Kenapa Persaingan di Toko Online Bisa Merusak Harga Pasar?

Kenapa Persaingan di Toko Online Bisa Merusak Harga Pasar?

Bisnis Online Tanpa Modal – Salah satu penyebab jatuhnya pesona sejumlah pasar besar seperti Tanah Abang hingga Pasar Cipadu Tangerang, adalah persaingan yang tidak sehat di toko-toko online.

Peneliti Center of Digital Economy INDEF Izzudin Al Farras Adha mengatakan, hadirnya toko online ini membuat adanya peralihan model bisnis.

Kini para produsen dapat secara langsung menjual produk-produknya ke masyarakat tanpa perantara para pedagang di pasar. Hal inilah yang membuat harga produk yang dijual ke masyarakat menjadi lebih murah daripada harga di pasar.

Apalagi melihat bagaimana pedagang pasar harus menaikkan harga produk yang dijualnya karena berbagai faktor seperti biaya sewa toko.

“e-commerce apalagi sekarang live commerce itu yang (seperti) live Shopee itu bisa dari produsen langsung bertransaksi dengan konsumen. Jadi tidak perlu lagi produsen itu menjual barang ke pasar, kemudian pedagang pasar jual ke konsumen. Karena satu rantai itu bisa diputus dari produsen langsung ke konsumen.

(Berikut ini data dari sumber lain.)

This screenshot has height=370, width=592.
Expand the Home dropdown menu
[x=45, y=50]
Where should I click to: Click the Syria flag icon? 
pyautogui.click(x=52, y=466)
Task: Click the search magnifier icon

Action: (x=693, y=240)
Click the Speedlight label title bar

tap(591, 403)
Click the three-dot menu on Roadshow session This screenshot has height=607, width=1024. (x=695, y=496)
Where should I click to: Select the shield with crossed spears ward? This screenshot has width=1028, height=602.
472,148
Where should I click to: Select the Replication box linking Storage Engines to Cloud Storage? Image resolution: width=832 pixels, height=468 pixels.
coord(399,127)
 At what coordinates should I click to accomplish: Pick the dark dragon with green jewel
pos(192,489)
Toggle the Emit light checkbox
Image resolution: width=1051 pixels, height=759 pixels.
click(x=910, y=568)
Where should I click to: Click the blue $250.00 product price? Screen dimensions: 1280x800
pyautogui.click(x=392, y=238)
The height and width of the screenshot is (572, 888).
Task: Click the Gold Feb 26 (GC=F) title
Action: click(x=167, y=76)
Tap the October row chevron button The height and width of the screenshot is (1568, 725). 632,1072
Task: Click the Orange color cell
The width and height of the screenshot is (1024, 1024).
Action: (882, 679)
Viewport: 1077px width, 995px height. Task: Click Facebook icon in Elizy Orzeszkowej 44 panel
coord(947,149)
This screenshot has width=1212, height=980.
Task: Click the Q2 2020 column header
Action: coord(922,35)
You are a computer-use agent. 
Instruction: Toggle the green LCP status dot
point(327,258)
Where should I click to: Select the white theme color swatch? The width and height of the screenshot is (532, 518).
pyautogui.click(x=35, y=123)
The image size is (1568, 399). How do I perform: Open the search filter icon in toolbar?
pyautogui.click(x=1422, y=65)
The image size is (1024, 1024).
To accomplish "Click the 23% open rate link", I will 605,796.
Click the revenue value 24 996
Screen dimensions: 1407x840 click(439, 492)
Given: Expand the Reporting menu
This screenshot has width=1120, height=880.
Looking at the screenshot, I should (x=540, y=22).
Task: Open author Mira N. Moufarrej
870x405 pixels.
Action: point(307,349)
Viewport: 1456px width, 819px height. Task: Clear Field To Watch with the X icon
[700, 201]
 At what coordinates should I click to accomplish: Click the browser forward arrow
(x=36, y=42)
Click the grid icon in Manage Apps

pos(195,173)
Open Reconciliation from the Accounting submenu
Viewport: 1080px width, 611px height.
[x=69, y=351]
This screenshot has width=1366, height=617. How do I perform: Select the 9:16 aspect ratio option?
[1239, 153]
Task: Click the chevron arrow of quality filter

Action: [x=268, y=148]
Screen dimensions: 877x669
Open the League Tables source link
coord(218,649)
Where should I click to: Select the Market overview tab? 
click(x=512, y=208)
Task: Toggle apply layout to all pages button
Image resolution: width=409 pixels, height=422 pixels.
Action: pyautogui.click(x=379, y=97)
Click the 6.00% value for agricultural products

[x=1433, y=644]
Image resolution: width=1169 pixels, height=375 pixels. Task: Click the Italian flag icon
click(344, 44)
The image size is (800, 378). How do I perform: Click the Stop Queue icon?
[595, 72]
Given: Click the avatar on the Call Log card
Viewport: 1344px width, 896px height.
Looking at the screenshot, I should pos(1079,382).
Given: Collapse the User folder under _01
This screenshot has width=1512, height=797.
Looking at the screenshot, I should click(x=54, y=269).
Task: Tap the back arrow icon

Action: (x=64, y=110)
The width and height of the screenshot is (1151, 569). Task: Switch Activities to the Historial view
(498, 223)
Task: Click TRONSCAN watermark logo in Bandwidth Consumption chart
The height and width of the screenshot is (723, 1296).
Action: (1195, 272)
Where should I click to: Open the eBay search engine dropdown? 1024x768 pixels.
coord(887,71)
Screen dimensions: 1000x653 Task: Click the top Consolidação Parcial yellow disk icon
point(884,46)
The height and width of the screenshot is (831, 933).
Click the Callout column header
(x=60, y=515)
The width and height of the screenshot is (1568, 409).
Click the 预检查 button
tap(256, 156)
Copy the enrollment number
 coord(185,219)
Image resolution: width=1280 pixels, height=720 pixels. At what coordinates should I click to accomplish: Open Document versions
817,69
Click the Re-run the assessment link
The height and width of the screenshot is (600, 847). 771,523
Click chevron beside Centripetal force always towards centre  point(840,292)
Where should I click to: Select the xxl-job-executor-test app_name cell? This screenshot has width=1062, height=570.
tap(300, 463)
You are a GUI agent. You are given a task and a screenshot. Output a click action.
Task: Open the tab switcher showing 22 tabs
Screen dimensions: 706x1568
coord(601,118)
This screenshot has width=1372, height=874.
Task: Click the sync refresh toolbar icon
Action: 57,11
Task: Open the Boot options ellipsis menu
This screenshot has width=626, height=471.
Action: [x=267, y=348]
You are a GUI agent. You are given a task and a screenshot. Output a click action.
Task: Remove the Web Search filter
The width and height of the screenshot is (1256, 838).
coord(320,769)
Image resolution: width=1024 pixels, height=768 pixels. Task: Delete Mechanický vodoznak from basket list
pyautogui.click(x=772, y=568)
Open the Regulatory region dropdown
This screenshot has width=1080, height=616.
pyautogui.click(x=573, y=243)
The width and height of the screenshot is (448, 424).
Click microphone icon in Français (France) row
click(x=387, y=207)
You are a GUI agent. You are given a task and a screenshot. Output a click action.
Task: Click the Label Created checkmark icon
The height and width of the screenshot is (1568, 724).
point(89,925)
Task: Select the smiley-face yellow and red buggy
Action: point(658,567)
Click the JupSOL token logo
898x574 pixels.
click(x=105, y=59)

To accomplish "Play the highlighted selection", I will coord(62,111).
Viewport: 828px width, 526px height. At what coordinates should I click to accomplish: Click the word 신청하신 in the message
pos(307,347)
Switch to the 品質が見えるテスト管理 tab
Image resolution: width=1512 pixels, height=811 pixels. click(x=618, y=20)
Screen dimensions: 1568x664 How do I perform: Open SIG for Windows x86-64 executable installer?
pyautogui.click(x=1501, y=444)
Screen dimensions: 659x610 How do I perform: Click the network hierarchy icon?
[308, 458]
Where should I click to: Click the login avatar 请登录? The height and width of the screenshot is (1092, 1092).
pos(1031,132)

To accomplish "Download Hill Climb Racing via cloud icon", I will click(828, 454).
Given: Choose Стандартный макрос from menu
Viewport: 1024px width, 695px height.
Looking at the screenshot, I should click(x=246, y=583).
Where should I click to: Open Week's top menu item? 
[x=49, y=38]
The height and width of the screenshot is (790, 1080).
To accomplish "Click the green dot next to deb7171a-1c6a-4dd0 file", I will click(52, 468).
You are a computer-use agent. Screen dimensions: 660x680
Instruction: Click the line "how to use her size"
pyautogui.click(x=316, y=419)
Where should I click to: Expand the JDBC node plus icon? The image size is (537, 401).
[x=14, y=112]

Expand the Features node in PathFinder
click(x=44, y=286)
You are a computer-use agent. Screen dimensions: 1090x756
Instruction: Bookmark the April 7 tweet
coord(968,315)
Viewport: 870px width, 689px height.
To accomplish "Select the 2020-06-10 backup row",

Jadi memang ada peralihan model bisnis,” ucap Izzudin, dikutip dari detikcom, Rabu (10/4/2023).

Izzudin juga mengungkapkan, produk impor dan mekanisme ‘bakar uang’ di platform-platform toko online juga jadi penyebab murahnya produk yang dijual hingga membuat harga pasar jatuh.

“Pertama karena memang impor dari luar negeri itu relatif murah. Relatif murahnya, ini karena misalnya yang salah satunya dari China ya impornya, kalau dari China memang harganya relatif murah karena biaya produksi di sana sangat bisa ditekan,” ungkapnya.

“Di sisi lain yang kedua, melalui mekanisme ‘bakar uang’ di platform (toko online itu). Jadi kan platform ini banyak investor dengan uang dalam jumlah yang sangat besar, kemudian uang investor ini yang kemudian digunakan untuk memberikan diskon pada platform e-commerce atau social-commerce sehingga bisa membuat barang yang dijual di platform tersebut menjadi lebih murah ketimbang yang ada di pasar tradisional,” tambahnya.

Akhirnya Izzudin merasa faktor inilah yang membuat harga produk di toko online bisa sangat murah di luar jangkauan pasar. Inilah yang membuat para pedagang offline kalah saing.

Direktur Center of Law and Economic Studies (CELIOS) Bhima Yudhistira, juga menyampaikan hal serupa.

Di mana menurutnya barang impor yang berlebih serta mekanisme ‘bakar uang’ atau predatory pricing jadi alasan utama bagaimana toko online merusak harga pasar.

Oleh karena itu, ia merasa perlu adanya pembatasan impor dan predatory pricing untuk menekan peredaran produk ‘murah’ yang merusak harga pasar ini, baik di platform social-commerce seperti TikTok Shop atau platform e-commerce lainnya.

“Memang harus ada pembatasan barang-barang impor di semua platform e-commerce, mau pakai social-commerce kaya TikTok Shop gitu atau e-commerce lainnya, pembatasan impor. Predatory pricing nggak boleh, jadi nggak boleh banting harga 90% misalnya yang ngerusak harga pasar,” terang Bhima.

Menurut Bhima, pembatasan ini baru bisa terjadi jika dilakukan oleh semua pihak secara paralel. Baik dari pemerintah, penyedia platform e-commerce, sampai para pedagang online maupun offline.

“Pembatasannya lebih ke predatory pricing sama batasi barang impor sih, dua itu aja yang lainnya boleh. Ya itu semua harus dilakukan paralel,” ucap Bhima.